The pasta is finished off with green onions and cilantro which might seem like a hassle to remember right at the end, but the flavor they add is definitely worth it. Both add a freshness to the dish that I would not want left out. If you’re a fan of peanut noodles, this recipe will not disappoint!
for the sauce:
- 1 can light coconut milk
- 3/4 cup peanut butter
- 2 tbsp fresh minced ginger
- 1 tbsp fresh lime juice
- 3 tbsp soy sauce
- 2 cloves garlic
- dash of hot sauce according to heat preference
- 1/2 cup chicken broth or water
for the pasta:
- 12 oz whole wheat spaghetti or rice noodles
- 2 tbsp canola oil
- 2 chicken breasts cubed
- 1 red bell pepper sliced
- 1 carrot shredded
- 3/4 cup snow peas sliced longitudinally
- 1/2 cup fresh cilantro chopped
- green onions
To make the sauce:
- Add all ingredients to food processor and puree to mix completely. Set aside.
To make the pasta:
- Bring large pot of water to boil. Once boiling, add noodles and cook according to package.
- While pasta water is heating, add 1 tbsp oil to wok or large skillet over medium-high heat.

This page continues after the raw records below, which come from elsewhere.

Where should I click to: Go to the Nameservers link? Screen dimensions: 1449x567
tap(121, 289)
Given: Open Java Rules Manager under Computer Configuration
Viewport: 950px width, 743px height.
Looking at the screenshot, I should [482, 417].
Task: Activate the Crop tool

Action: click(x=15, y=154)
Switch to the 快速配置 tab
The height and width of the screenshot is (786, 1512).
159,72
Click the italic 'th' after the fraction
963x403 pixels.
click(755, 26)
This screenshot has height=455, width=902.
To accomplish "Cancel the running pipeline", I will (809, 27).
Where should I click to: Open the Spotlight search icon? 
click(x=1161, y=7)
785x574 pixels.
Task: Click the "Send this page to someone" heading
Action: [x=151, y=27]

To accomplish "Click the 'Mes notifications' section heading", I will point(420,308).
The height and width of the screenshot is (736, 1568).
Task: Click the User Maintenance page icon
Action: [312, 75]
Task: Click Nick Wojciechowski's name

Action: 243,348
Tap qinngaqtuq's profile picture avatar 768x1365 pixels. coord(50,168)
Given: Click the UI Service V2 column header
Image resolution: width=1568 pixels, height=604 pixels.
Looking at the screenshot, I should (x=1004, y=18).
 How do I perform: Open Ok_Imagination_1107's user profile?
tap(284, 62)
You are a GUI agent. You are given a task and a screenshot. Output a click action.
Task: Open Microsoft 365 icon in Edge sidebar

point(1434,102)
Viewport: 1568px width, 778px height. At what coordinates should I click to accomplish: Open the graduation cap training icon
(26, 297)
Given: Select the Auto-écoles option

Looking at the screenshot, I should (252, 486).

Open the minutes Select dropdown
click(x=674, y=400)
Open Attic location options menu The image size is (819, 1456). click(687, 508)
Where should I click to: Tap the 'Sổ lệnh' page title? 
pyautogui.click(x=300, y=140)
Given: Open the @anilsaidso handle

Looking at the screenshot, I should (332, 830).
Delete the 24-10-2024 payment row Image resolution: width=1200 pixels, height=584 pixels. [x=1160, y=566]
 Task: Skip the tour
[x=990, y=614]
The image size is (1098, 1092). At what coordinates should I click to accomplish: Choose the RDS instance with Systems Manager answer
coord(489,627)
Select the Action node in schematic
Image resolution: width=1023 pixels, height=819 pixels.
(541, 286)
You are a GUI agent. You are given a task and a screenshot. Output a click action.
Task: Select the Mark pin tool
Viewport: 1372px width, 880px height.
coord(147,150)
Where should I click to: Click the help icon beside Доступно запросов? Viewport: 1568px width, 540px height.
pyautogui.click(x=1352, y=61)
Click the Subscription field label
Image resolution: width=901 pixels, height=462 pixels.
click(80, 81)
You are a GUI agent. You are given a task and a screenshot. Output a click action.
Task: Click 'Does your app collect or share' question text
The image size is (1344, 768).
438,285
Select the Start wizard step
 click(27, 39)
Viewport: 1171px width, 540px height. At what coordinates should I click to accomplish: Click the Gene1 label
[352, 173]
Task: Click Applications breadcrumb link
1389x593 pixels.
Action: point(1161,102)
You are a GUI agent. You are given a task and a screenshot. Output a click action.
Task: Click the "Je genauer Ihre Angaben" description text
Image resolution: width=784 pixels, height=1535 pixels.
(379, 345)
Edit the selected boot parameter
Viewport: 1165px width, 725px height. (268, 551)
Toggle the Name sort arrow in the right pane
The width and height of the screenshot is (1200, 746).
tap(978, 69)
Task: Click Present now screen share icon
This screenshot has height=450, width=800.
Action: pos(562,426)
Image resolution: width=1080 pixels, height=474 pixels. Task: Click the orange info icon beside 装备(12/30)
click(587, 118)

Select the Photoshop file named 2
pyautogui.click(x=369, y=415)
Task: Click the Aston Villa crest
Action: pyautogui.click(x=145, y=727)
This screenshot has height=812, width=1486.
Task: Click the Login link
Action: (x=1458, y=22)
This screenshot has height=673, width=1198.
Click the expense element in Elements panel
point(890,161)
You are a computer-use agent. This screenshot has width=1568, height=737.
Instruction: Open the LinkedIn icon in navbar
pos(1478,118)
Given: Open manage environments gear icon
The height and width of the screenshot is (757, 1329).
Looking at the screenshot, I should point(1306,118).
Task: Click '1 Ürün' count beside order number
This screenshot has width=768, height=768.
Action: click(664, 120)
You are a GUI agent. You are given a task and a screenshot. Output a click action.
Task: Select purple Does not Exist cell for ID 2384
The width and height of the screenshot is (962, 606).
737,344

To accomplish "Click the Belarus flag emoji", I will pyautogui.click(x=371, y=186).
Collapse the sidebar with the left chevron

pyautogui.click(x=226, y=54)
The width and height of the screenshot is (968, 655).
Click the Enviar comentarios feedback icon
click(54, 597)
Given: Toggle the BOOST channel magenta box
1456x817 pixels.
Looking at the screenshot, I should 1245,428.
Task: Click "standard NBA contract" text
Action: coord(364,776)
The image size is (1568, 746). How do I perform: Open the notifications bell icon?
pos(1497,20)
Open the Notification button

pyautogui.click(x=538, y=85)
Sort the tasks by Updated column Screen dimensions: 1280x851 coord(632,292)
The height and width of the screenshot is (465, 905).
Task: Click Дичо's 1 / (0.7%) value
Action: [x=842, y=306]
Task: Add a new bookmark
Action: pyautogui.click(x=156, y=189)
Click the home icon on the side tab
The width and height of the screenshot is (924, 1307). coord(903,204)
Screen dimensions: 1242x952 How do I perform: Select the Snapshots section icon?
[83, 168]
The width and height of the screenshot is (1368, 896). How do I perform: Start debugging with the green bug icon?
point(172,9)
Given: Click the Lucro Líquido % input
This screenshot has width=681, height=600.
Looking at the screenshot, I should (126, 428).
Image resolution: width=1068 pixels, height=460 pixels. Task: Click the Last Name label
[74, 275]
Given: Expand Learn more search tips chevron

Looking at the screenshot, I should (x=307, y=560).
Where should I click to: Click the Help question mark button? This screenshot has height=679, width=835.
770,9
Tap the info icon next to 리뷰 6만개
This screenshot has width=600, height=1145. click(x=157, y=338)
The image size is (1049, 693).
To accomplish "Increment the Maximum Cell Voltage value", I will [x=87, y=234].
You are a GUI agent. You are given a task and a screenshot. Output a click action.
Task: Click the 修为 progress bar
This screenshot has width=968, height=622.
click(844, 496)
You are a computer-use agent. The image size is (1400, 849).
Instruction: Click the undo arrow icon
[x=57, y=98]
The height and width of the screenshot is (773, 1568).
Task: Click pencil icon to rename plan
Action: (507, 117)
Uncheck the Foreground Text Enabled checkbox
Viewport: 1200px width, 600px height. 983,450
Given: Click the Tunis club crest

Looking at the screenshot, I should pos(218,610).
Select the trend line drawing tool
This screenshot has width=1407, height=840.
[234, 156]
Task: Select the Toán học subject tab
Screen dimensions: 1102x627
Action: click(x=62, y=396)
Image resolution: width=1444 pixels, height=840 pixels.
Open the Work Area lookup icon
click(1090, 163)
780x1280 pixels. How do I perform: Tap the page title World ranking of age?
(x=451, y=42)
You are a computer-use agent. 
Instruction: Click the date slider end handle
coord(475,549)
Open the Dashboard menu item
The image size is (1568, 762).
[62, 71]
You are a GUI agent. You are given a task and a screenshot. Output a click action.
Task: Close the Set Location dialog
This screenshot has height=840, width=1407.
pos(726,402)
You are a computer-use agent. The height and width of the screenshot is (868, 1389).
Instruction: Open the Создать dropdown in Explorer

- Once oil is hot, add chicken and cook until cooked through, about 7-8 minutes.
- Remove chicken from wok, then add remaining 1 tbsp oil.
- Add bell pepper and carrots and cook 5 minutes.
- Add snow peas and cook another 2-3 minutes, until they are soft.
- Once vegetables are finished, add chicken and noodles to wok, then add sauce.
- Stir well to evenly distribute sauce.
- Top with cilantro and green onions.